References - My Code School
Binary Tree
Binary tree is a special tree where a tree can have at most 2 children.
This means that a tree can have 0, 1 or 2 children, and still it can be a valid binary tree. So, based on this definition, all of these are valid binary trees.
For a binary tree, maximum number of nodes at level 'n' is 2^n.
Types of Binary Trees:
- Strict / Proper / Full Binary Tree
- Complete Binary Tree
- Perfect Binary Tree
- Balanced Binary Tree
Strict / Proper / Full Binary Tree
Strict or Proper Binary Tree is defined as a tree where each node can have either 0 or 2 children.
Complete Binary Tree
A complete binary tree is a binary tree in which every level, except possibly the last, is completely filled, and all nodes are as far left as possible.
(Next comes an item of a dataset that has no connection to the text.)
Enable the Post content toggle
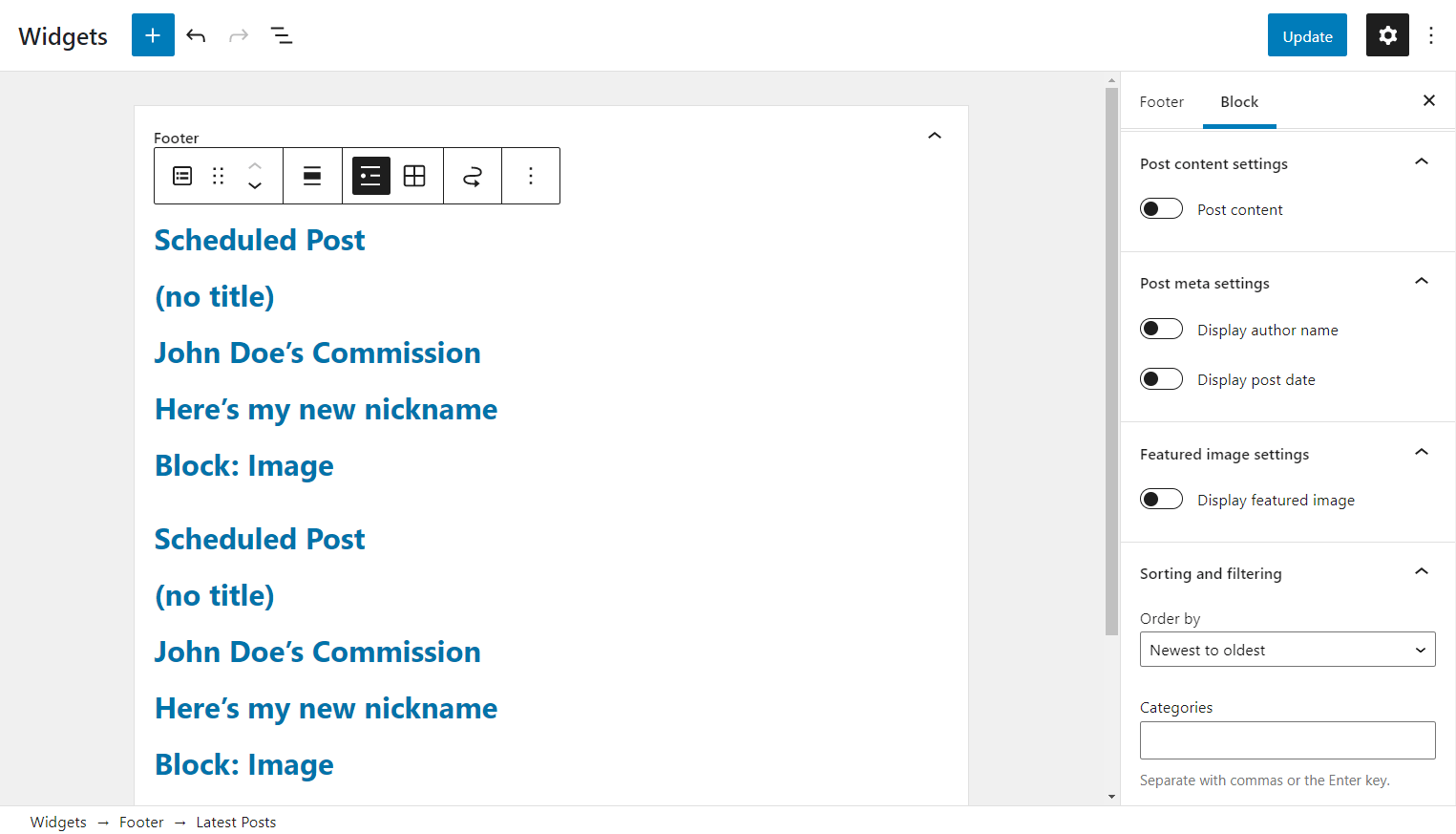The image size is (1456, 834). [x=1161, y=208]
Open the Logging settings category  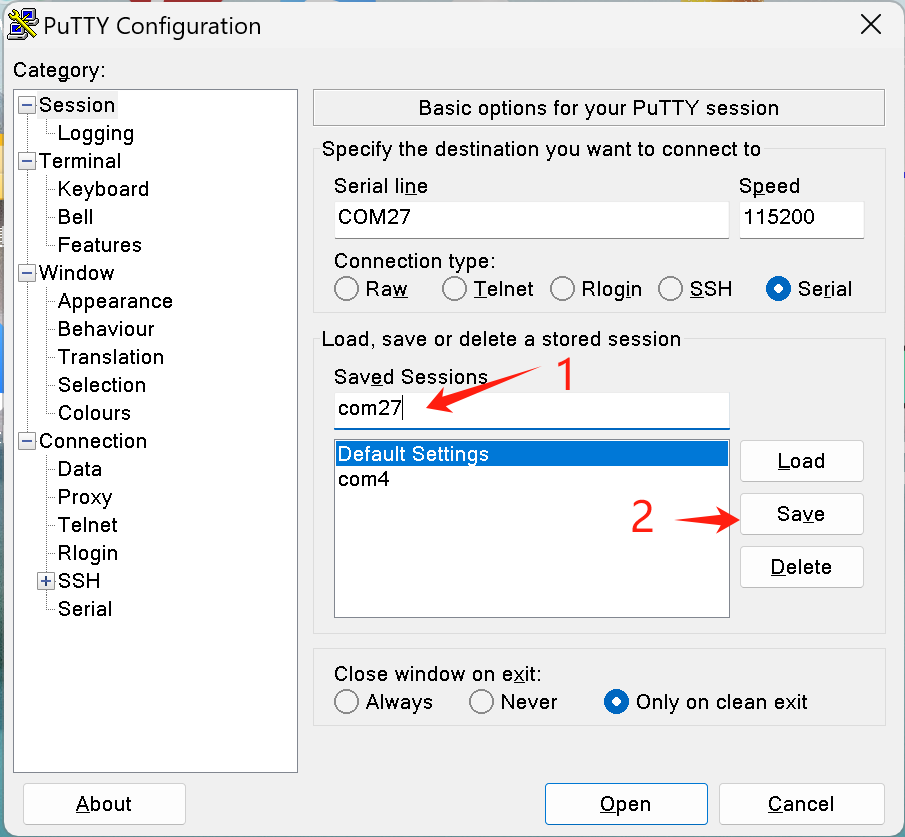(95, 133)
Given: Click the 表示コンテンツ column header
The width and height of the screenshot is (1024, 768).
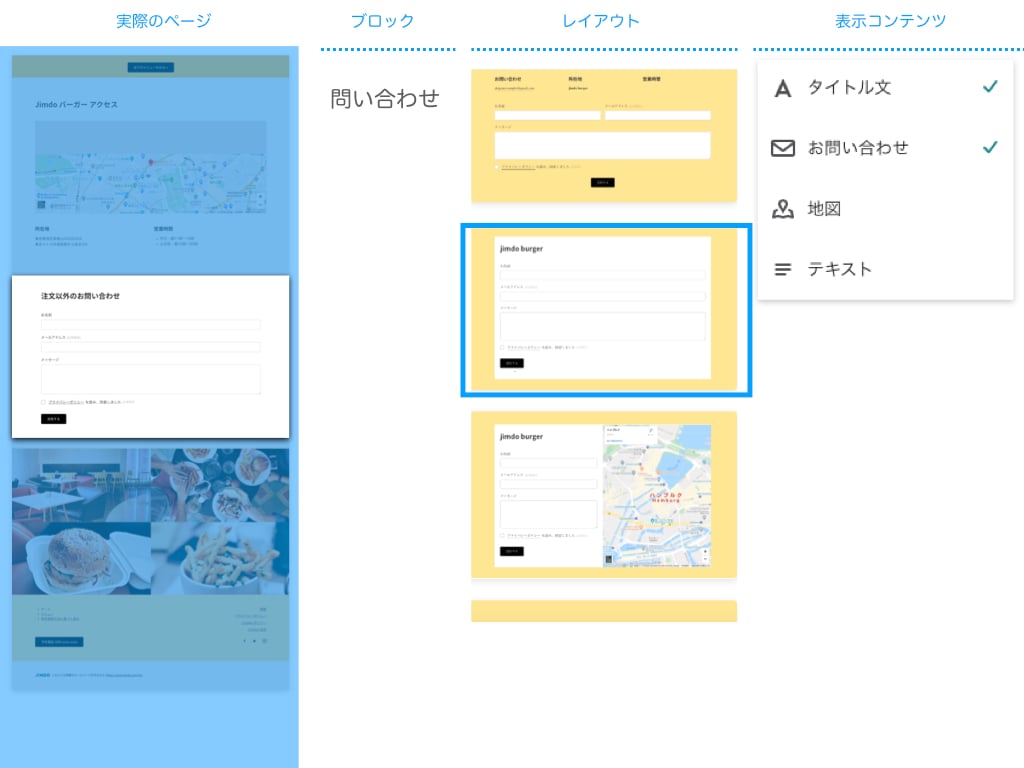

The tree shown below is a complete binary tree as all the nodes are as far left as possible.
A complete binary tree always contains between 1 and 2^(n-1) nodes at the last level 'n'.
Perfect Binary Tree
A perfect binary tree is a binary tree in which all nodes have two children and all leaves have the same depth or same level.
Technically, a perfect binary tree is always a complete binary tree and a full / strict / proper binary tree.
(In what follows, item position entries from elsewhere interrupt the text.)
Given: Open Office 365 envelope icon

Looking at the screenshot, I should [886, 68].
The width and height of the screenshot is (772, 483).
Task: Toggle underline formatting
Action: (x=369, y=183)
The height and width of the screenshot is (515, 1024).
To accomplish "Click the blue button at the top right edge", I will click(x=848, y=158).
Properties of Perfect Binary Tree
Since there can be maximum 2 child nodes for any given node, there can be maximum 2^n number of nodes at 'n' level.
So, for a tree with height 'h', number of nodes = 2^0 + 2^1 + 2^2 + ..... + 2^h = [2^(h+1)] -1.
- Maximum number of nodes in a binary tree with height 'h' = [ 2 ^ (h+1) ] - 1
- Height of a perfect binary tree with 'n' nodes = [ log with base 2 of (n + 1) ] - 1. i.e. log(n)
- Height of a complete binary tree with 'n' nodes = log with base 2 of n. i.e. log(n)
Cost of operations on a tree depends on height of a tree. i.e. search, insert, delete operations are directly proportional to the height of a tree.
The height of a tree is minimum if the tree is densly populated, i.e. tree is a perfect binary tree or close to complete binary tree. For 'n' nodes, minimum height of a tree can be log(n). So, the best time complexity with trees possible is O(log n).
For sparsely populated tree (which can be a linked list in worst case) the height becomes maximum, so cost of operations also increase. For 'n' nodes, maximum height can be (n-1). So, the worst case time complexity while dealing with trees can be o(n).
Balanced Binary Tree
Because of the above reason, we try to keep the height of a tree as minimum as possible. To do this, we try to keep the binary tree balanced.
A tree is said to be balanced binary tree if the difference between height of left and right subtree for every node is not more than 'k', which is mostly 1. This difference at any node is calculated as:
Difference = | height of left subtree - height of right subtree |